## What needs to be done
Output exactly the span of lines beginning with the one that holds "This screenshot has width=1512, height=793." and ending with the last line of the data below.
·····
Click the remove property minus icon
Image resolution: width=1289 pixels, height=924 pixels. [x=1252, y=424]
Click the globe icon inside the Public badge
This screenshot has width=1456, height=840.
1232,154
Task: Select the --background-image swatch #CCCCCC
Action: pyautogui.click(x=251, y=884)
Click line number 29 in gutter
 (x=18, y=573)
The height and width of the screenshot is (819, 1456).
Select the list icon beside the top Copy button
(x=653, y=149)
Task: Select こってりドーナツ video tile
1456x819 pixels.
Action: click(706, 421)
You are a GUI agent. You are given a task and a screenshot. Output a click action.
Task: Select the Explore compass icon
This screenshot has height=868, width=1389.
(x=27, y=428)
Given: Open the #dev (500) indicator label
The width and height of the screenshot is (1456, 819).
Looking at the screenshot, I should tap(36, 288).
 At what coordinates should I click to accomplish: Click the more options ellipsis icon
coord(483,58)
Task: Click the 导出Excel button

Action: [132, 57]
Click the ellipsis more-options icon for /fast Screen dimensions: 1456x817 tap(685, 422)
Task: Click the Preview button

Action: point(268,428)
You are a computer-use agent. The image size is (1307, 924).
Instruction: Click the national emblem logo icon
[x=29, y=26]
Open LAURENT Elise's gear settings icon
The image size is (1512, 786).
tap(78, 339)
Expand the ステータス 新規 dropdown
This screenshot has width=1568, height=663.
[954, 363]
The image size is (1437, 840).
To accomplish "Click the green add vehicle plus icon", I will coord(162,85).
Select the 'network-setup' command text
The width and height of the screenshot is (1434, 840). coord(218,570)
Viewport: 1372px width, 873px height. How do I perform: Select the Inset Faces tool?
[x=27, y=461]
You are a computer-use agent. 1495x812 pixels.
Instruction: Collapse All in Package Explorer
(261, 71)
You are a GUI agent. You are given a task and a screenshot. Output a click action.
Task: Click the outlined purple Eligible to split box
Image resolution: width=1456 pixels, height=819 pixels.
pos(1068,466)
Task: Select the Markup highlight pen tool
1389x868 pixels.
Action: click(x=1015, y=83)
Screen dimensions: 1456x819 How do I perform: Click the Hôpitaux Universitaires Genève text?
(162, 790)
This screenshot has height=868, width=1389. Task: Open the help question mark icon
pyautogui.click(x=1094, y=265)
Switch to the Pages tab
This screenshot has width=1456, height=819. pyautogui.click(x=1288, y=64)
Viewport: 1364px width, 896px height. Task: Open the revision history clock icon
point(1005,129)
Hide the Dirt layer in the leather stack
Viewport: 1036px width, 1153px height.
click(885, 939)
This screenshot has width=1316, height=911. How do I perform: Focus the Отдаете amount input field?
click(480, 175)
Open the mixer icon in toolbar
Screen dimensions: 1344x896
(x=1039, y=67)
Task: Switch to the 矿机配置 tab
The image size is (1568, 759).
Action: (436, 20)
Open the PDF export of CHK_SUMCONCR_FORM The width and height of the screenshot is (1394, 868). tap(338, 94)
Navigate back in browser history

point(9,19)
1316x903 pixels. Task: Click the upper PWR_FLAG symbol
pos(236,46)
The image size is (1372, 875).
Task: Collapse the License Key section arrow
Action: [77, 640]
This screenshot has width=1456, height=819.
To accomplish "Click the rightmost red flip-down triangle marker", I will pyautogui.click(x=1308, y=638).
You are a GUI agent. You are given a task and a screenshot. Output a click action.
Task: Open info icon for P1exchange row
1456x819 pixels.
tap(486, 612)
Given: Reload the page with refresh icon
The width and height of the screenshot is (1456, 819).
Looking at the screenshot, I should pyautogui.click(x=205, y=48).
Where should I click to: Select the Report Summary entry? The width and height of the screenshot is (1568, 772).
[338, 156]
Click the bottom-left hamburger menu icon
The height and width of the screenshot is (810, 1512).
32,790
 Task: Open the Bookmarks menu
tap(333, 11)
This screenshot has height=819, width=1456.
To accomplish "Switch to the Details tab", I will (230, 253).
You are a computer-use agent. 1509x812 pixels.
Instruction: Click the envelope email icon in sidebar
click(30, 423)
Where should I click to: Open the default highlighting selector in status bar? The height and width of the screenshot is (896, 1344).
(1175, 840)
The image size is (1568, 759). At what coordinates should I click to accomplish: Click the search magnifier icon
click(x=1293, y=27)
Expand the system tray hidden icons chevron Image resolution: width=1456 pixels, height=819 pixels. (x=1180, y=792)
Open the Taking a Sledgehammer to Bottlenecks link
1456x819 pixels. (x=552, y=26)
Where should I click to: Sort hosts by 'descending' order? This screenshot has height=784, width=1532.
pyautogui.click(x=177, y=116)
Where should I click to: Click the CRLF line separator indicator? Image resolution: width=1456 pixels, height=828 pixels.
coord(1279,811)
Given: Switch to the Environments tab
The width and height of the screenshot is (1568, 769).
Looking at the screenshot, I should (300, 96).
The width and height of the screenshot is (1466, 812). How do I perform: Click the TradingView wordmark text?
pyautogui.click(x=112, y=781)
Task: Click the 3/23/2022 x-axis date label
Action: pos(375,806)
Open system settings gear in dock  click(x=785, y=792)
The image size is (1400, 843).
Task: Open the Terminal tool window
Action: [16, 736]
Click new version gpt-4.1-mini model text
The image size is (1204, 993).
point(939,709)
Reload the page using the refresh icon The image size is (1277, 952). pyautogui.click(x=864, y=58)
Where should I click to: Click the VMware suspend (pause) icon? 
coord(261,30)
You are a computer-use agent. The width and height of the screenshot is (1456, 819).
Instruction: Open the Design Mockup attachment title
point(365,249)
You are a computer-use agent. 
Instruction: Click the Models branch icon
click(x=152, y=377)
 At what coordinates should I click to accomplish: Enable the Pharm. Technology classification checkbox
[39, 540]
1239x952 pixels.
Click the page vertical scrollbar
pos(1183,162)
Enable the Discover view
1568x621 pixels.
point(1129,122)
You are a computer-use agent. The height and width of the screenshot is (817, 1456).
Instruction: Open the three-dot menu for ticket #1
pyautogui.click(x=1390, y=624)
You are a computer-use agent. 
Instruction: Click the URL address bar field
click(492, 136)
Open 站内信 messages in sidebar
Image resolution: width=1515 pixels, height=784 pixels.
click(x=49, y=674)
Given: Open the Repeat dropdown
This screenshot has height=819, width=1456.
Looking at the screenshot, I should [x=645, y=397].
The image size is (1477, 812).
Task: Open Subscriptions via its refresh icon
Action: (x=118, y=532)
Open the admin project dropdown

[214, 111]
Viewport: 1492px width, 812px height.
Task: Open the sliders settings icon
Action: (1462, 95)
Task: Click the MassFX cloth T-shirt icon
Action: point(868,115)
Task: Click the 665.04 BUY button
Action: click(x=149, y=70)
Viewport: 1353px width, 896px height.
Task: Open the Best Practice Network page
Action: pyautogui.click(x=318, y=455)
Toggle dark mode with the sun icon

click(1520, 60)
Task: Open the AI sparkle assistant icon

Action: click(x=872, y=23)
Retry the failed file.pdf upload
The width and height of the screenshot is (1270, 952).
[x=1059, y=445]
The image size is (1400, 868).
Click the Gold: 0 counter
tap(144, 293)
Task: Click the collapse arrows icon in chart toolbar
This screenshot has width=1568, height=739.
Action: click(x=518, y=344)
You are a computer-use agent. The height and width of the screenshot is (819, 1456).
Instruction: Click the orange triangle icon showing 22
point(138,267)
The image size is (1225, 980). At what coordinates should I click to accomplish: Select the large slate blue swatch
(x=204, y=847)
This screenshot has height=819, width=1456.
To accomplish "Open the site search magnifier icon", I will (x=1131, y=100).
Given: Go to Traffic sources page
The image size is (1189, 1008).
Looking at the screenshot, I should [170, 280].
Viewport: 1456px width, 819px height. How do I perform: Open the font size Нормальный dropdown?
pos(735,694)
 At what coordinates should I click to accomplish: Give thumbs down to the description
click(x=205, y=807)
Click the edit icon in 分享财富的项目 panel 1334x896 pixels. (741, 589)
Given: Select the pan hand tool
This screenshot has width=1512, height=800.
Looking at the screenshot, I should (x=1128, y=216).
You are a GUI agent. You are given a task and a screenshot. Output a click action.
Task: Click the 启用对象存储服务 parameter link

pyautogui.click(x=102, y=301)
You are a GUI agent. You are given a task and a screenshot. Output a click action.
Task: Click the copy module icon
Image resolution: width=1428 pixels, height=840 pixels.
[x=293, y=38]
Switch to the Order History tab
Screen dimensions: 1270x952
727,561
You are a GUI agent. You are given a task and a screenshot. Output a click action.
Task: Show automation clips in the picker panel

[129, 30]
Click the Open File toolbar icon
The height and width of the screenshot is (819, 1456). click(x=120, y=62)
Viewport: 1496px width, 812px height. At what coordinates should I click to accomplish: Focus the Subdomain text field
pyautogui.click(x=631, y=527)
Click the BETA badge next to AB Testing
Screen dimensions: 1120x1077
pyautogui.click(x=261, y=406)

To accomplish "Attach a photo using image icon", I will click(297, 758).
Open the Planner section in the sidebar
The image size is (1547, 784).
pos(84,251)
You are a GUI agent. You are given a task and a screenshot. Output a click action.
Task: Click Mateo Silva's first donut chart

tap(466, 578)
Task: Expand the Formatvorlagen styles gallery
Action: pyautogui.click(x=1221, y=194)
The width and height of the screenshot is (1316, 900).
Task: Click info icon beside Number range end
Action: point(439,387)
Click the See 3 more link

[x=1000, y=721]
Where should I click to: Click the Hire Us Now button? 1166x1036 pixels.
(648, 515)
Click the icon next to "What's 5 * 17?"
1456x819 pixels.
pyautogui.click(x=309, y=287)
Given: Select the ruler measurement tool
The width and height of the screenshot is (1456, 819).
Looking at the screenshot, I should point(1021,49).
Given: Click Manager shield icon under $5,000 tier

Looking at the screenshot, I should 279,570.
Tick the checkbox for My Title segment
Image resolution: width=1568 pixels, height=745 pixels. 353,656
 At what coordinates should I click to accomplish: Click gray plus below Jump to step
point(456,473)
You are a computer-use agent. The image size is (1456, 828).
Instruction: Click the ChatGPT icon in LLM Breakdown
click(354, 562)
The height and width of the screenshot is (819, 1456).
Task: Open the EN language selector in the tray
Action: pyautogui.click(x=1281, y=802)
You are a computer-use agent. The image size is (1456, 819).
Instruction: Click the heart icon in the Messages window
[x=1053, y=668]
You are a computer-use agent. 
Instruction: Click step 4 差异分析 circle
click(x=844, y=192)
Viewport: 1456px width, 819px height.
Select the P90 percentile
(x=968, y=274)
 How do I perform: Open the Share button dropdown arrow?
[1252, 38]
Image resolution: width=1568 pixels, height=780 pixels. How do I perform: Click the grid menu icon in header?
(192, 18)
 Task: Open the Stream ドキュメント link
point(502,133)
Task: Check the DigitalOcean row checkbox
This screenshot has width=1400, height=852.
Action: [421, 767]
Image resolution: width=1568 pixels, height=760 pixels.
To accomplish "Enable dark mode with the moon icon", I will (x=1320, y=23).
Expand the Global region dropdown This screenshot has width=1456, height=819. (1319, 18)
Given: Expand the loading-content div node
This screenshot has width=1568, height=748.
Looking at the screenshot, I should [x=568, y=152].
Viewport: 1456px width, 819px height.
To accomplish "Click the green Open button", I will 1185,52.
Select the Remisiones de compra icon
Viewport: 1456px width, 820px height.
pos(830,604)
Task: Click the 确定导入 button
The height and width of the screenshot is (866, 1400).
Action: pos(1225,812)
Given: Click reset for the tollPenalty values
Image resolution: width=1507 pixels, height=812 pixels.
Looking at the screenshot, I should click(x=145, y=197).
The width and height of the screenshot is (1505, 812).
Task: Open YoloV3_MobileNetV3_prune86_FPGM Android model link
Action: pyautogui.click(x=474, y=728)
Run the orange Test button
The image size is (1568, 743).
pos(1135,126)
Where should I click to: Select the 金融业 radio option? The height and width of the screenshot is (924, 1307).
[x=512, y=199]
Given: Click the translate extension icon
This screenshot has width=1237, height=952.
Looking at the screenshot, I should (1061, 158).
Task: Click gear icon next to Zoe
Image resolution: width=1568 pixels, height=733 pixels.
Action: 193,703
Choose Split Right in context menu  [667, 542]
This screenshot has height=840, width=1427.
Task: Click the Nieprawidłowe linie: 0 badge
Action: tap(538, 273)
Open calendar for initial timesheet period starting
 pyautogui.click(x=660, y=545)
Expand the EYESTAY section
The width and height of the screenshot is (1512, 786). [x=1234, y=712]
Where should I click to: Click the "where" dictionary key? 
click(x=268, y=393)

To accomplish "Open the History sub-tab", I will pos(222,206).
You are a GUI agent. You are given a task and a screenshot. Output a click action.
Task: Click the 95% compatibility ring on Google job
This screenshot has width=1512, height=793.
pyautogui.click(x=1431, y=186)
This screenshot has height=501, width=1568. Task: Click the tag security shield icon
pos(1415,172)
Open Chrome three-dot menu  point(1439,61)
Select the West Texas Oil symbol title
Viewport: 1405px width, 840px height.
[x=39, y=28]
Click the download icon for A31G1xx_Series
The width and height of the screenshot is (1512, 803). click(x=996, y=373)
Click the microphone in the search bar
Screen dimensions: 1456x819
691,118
·····
## Exercise solution
This screenshot has width=1512, height=793.
pyautogui.click(x=1431, y=186)
This screenshot has height=501, width=1568. Task: Click the tag security shield icon
pos(1415,172)
Open Chrome three-dot menu  point(1439,61)
Select the West Texas Oil symbol title
Viewport: 1405px width, 840px height.
[x=39, y=28]
Click the download icon for A31G1xx_Series
The width and height of the screenshot is (1512, 803). click(x=996, y=373)
Click the microphone in the search bar
Screen dimensions: 1456x819
691,118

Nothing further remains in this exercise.